Textauszug –
|---|

An einem Mai-Wochenende vor einem Jahr meldete die Polizei einen Zwischenfall: Am Samstagabend gab es einen Unfall auf der A 65 in der Nähe von Mutterstadt, hieß es darin, die Autobahn musste für fünf Stunden gesperrt werden. Und weiter: Nach dem Zusammenstoß zweier Autos habe der Unfallfahrer seine Beifahrerin auf der Autobahn getreten und geschlagen. Zeugen hätten dies beobachtet.
Am Donnerstag hat der Prozess gegen den mutmaßlichen Unfallfahrer vor dem Landgericht in Frankenthal begonnen. Die Staatsanwaltschaft hat Anklage wegen versuchten Mordes erhoben. Während das deutsche Strafrecht für Mord nur eine Strafe kennt, die lebenslange Freiheitsstrafe, droht im Fall einer Verurteilung wegen versuchten Mords eine Freiheitsstrafe von drei bis 15 Jahren. Staatsanwältin Esther Bechert rekonstruiert am Donnerstag in der Anklageverlesung das Tatgeschehen - so, wie es sich nach Ansicht der Staatsanwaltschaft zugetragen hat: Am 6. Mai soll der heute 24-jährige Angeklagte Maximilian W. mit seinem Audi RS 3 von Mannheim Richtung Pfalz gefahren sein. Neben ihm im Auto habe seine damalige Partnerin gesessen. Das Paar geriet während der Fahrt in Streit, so die Staatsanwältin. Die Auseinandersetzung soll schließlich eskaliert sein, W. schlug der fast 20 Jahre älteren Frau laut Staatsanwaltschaft mit der Faust ins Gesicht und zog sie an den Haaren, riss ihr welche aus, woraufhin die Frau sagte, sie werde sich von ihm trennen. Darauf soll der 24-Jährige geantwortet haben: „Dann bringe ich uns beide um.“
Es ist allein dem Zufall zu verdanken, dass keine der beteiligten Personen ums Leben kam.

|---|

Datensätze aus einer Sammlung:
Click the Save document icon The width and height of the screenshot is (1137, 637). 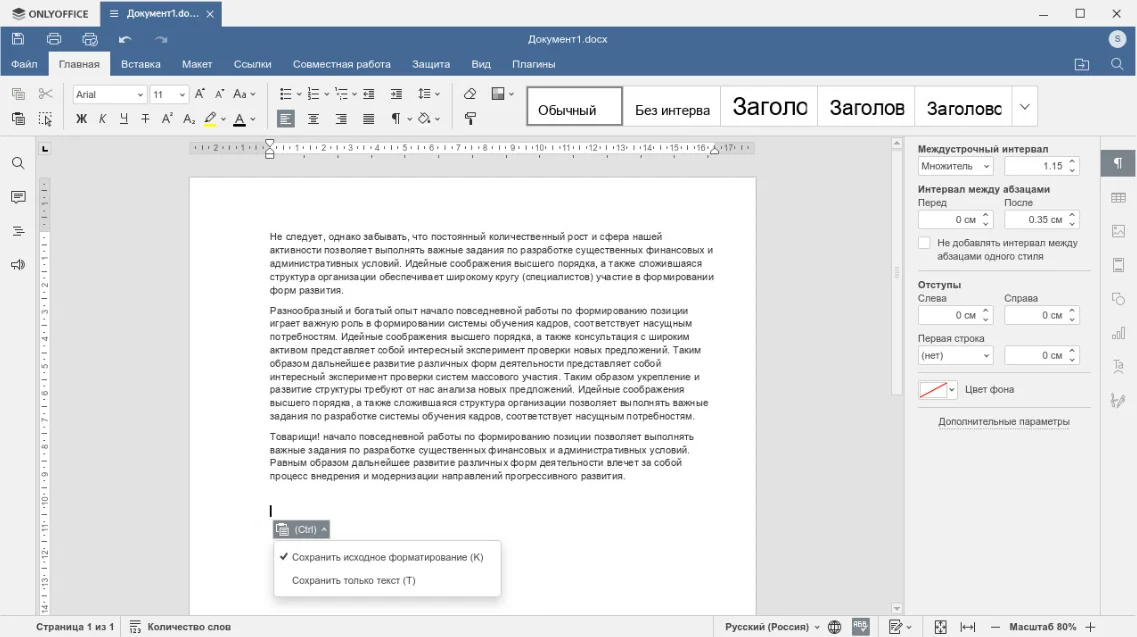point(18,39)
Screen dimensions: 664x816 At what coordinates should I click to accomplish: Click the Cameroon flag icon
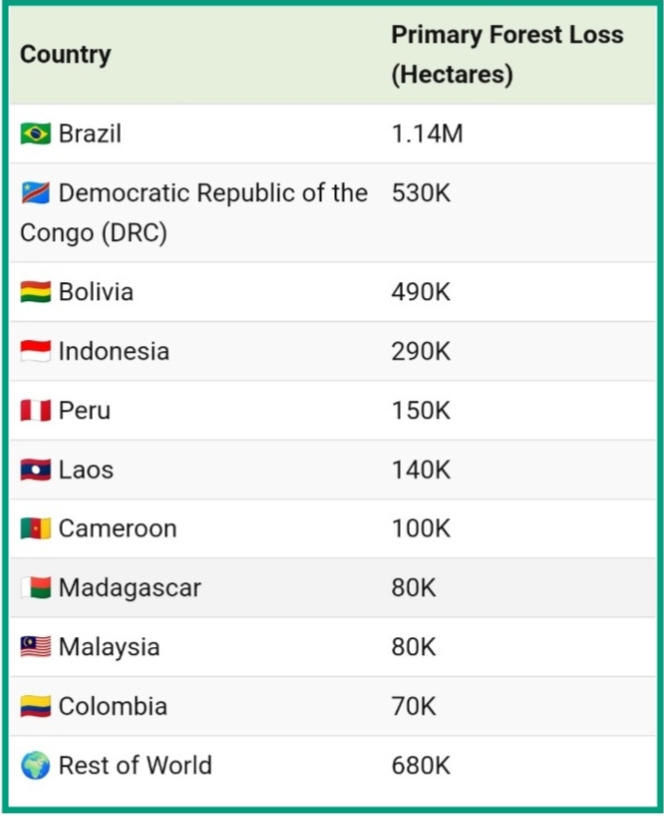[35, 529]
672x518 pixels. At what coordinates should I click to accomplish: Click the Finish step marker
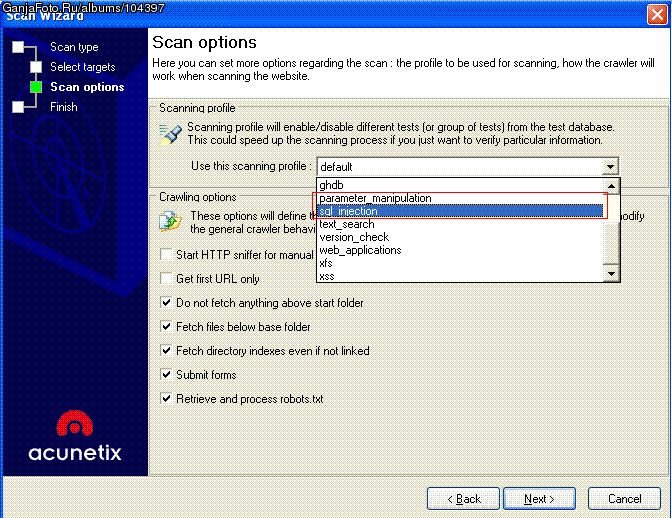[x=17, y=107]
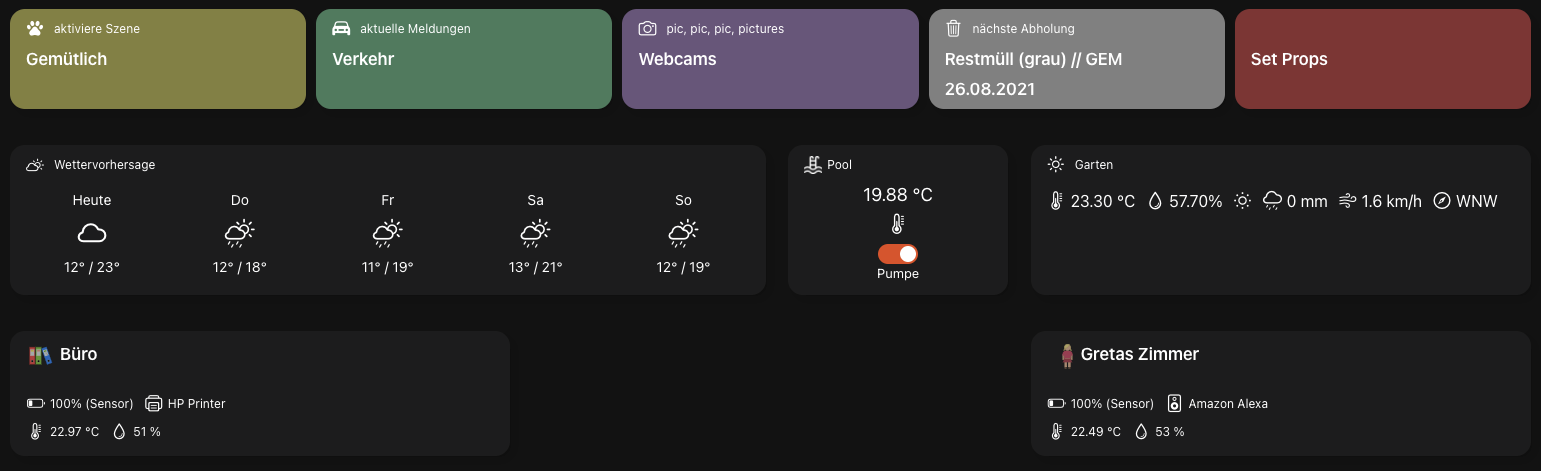Toggle the Pool Pumpe switch
This screenshot has height=471, width=1541.
897,254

|---|

Aufgaben –
1. Vor welchem Gericht hat laut Textauszug der Prozess gegen den mutmaßlichen Unfallfahrer begonnen?
2. Überarbeite einen Abschnitt des Textauszugs: Gib ihn ab den Worten „An einem Mai-Wochenende“ bis einschließlich „hätten dies beobachtet.“ wieder und ersetze dabei „Samstagabend“ durch „Freitagabend“.

Lösungen –
1. Vor dem Landgericht in Frankenthal.

2.
An einem Mai-Wochenende vor einem Jahr meldete die Polizei einen Zwischenfall: Am Freitagabend gab es einen Unfall auf der A 65 in der Nähe von Mutterstadt, hieß es darin, die Autobahn musste für fünf Stunden gesperrt werden. Und weiter: Nach dem Zusammenstoß zweier Autos habe der Unfallfahrer seine Beifahrerin auf der Autobahn getreten und geschlagen. Zeugen hätten dies beobachtet.